不过谢密这一番的举动, 在某种意义上,也称得上是‘打草惊了蛇’。
他让魏荣芊明白,谢家的人,既是要杀,便要赶尽杀绝,鸡犬不留。
否则, 谢欢的这个皇帝,永远也不会又坐得安宁的那一天。
先下手为强。
谢密因谋逆被斩杀在北门后, 谋逆一案并未因他一族受连处死而结束。
太后又下了明旨, 令段升主审, 白慕石协辅, 彻查谋逆一案。
将所有牵扯的同党余孽, 尽数查出, 一个不留。
有或无尚且还是未知数,这样片面斩钉的旨意,若是细究起来, 肯定是有可驳之处。
然而。
谢时温与陈郡王府、靖国公府的人自然是噤声不敢造次,更莫要说在公堂上现身说法,义正言辞地讨个公正。

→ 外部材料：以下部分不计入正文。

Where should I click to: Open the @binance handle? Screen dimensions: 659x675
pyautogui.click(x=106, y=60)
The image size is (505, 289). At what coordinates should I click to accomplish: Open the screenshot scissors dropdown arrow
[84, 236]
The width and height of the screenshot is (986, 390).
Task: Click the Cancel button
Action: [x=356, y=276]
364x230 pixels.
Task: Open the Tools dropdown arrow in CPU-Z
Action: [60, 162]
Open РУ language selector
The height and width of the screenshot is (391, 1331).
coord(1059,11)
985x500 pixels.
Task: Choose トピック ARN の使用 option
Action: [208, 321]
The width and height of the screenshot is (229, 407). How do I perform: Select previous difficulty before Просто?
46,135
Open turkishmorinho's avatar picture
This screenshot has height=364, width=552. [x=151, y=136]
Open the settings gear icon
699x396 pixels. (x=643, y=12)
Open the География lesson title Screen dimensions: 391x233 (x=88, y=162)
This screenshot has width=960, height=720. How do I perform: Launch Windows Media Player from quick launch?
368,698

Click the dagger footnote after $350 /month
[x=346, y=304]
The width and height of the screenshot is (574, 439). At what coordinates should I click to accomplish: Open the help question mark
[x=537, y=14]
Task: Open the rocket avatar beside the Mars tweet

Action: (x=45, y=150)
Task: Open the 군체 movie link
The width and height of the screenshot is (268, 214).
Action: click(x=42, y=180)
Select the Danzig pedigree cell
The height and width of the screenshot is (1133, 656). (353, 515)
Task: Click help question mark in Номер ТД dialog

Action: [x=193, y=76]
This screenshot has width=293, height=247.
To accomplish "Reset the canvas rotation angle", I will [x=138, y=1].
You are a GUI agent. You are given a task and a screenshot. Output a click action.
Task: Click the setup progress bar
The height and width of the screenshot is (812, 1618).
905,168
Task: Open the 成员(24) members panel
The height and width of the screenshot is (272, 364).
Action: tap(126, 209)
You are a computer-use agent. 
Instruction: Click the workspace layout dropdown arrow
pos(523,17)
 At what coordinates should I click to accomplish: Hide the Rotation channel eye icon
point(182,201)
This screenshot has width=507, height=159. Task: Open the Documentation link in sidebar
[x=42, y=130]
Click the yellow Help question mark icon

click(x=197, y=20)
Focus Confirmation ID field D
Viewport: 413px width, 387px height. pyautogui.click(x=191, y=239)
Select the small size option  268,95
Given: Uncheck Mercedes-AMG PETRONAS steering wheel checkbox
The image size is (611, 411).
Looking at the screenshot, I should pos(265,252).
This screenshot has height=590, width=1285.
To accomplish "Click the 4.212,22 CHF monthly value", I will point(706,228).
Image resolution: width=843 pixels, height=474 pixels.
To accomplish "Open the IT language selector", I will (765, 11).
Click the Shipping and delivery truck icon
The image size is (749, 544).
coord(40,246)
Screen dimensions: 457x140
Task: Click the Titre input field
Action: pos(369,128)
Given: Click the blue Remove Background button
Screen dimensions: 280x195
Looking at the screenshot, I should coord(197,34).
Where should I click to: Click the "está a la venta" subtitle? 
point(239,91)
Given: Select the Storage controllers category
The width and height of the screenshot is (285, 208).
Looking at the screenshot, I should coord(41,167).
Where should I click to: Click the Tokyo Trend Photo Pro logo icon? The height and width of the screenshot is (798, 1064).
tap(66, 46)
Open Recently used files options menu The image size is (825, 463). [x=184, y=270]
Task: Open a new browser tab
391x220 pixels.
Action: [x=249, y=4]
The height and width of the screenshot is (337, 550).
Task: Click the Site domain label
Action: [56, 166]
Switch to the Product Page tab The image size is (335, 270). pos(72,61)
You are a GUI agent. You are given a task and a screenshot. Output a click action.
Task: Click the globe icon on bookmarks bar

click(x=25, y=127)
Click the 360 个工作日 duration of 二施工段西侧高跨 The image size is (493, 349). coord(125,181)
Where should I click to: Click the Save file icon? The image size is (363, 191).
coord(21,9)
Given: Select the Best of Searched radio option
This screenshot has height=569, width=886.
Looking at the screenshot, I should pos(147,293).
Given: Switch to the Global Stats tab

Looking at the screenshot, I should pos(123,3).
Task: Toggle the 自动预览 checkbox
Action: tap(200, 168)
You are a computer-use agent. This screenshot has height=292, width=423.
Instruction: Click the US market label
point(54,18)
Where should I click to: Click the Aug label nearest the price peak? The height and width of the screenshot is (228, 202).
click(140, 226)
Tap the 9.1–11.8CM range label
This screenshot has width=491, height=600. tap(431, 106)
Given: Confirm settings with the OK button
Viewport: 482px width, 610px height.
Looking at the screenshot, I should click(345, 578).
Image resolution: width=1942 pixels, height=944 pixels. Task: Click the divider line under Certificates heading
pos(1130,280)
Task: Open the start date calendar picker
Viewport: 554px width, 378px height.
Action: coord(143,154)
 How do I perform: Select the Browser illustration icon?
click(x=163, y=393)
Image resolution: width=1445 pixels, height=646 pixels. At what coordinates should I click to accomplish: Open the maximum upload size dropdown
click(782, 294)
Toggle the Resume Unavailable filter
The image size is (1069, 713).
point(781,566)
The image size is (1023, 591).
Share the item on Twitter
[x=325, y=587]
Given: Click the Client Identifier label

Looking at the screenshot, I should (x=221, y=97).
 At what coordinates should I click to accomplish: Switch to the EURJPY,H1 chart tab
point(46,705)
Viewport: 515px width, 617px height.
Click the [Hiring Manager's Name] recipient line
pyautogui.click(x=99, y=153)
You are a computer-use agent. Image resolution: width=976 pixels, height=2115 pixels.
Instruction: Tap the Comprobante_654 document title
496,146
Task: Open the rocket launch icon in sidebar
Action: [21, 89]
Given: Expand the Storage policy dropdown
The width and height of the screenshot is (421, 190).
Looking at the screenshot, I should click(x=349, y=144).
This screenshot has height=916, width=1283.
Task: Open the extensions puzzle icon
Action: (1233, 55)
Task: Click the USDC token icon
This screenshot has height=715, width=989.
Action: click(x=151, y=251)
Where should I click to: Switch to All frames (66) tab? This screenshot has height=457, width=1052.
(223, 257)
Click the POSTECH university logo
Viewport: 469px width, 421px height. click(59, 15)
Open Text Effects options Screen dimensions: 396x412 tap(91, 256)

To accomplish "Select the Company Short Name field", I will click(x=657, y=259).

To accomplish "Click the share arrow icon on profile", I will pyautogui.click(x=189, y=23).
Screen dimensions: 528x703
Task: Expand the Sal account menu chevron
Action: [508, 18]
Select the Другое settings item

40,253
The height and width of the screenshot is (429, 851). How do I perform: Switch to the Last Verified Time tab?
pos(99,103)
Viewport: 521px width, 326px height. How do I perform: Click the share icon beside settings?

这一则是因着谢密谋逆虽与他们无关,可他们确也动了谋逆之心,皆曾在暗下筹备过,不宜声张引人。
二则,太后正因谋逆一事,盛怒之中,冒然出头谏言,只怕会惹祸上身,招了无妄之灾。
做了敬猴之鸡。
此一时他们心里只隐有猜想,并不完全断定,太后这样声张旗鼓,阵势浩荡地查案,所为究竟几何。
他们尚不清楚,无论是否参与过谢密谋逆的案子,或是心中是否想过谋逆。
魏荣芊的心里已经起了杀心。
谢氏在三个亲王死后,注定是除谢欢外,一个也不能活。
郡城都尉满门超斩的第二个月,段升与白慕石顺藤摸瓜,将谢时温从暗处揪了出来。
之后,名义上最能取谢欢而代之的人,因参与郡城都尉谢密谋逆,被下了大狱。
审案、举证、过堂,不过三日,谢时温造反的罪名便被定死了下来。
入狱的第五日,谢时温举家满门在西凤街斩首示众。
连喊冤的机会也未曾有一点,更别提质疑太后的圣心,快刀斩乱麻。
说杀便杀。
谢时温一死,谢氏便无人能再打着‘为国之安泰,民之福泽,替幼主之皇位,继谢氏之大统’的名声,举兵造反了。
心中清明的人,会以为太后至此,便要作罢,享尽安稳了。
可魏荣芊的心里,哪儿能是只杀一个谢时温能了事的呢。